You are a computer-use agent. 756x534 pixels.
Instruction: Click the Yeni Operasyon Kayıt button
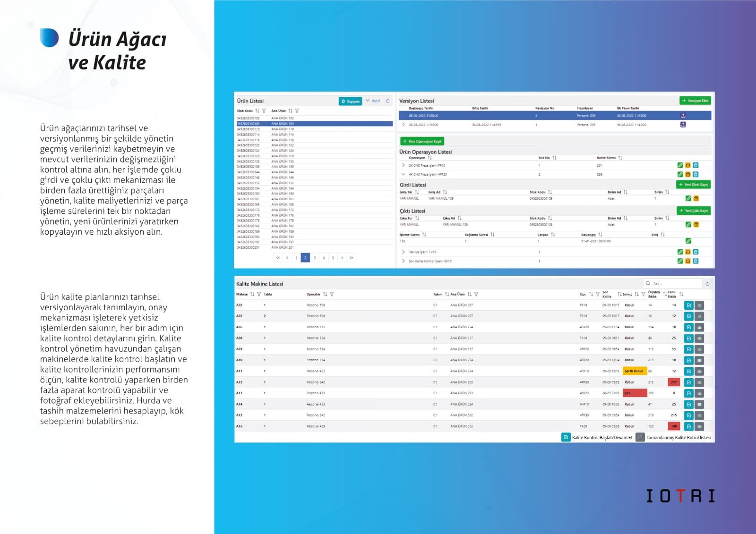click(422, 141)

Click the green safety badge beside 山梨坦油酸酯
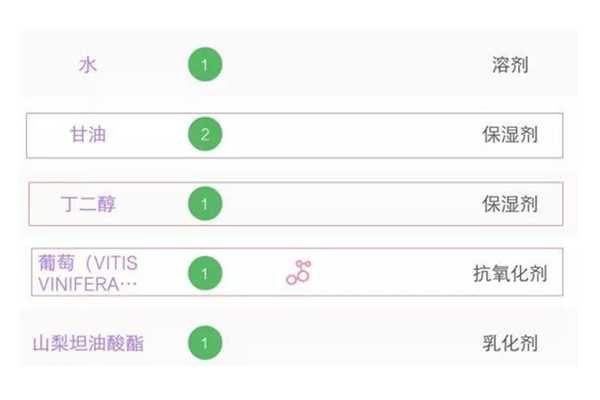point(205,343)
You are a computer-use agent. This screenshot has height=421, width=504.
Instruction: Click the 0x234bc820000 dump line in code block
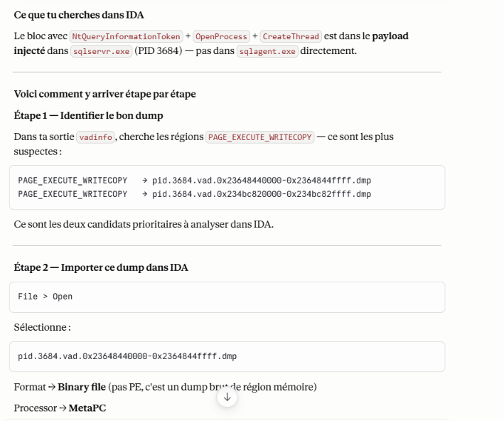tap(195, 194)
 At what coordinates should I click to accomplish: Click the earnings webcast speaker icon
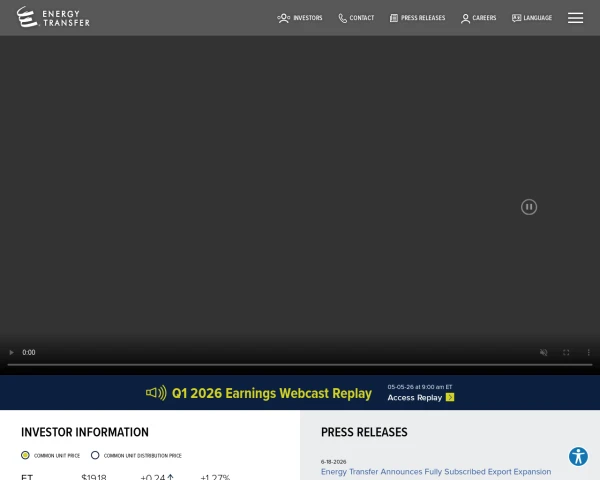[156, 393]
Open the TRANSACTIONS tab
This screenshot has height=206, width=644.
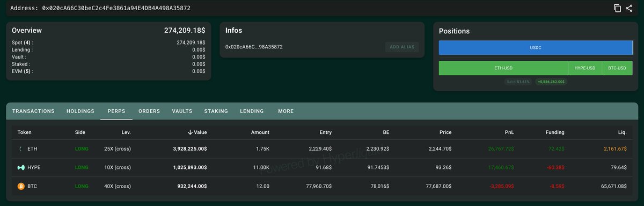pyautogui.click(x=33, y=111)
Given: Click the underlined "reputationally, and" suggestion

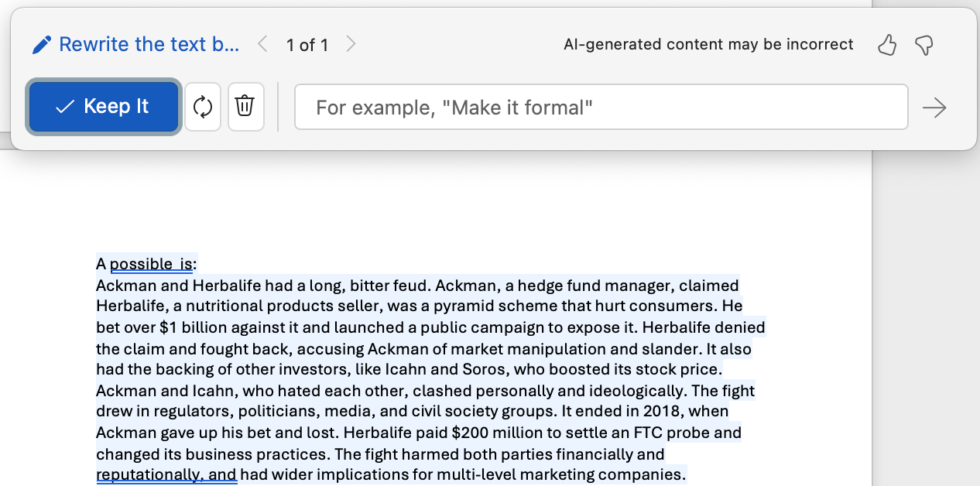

══════════════════════════════

→ Exercise aim
Write out all the records exactly, omitting the images.

→ Response for this exercise
You are a computer-use agent. 756x534 pixels.
Instruction: Click the Yeni Operasyon Kayıt button
click(422, 141)

Click the green safety badge beside 山梨坦油酸酯
point(205,343)
You are a computer-use agent. This screenshot has height=421, width=504.
Instruction: Click the 0x234bc820000 dump line in code block
tap(195, 194)
 At what coordinates should I click to accomplish: Click the earnings webcast speaker icon
[156, 393]
Open the TRANSACTIONS tab
This screenshot has height=206, width=644.
pyautogui.click(x=33, y=111)
Given: Click the underlined "reputationally, and" suggestion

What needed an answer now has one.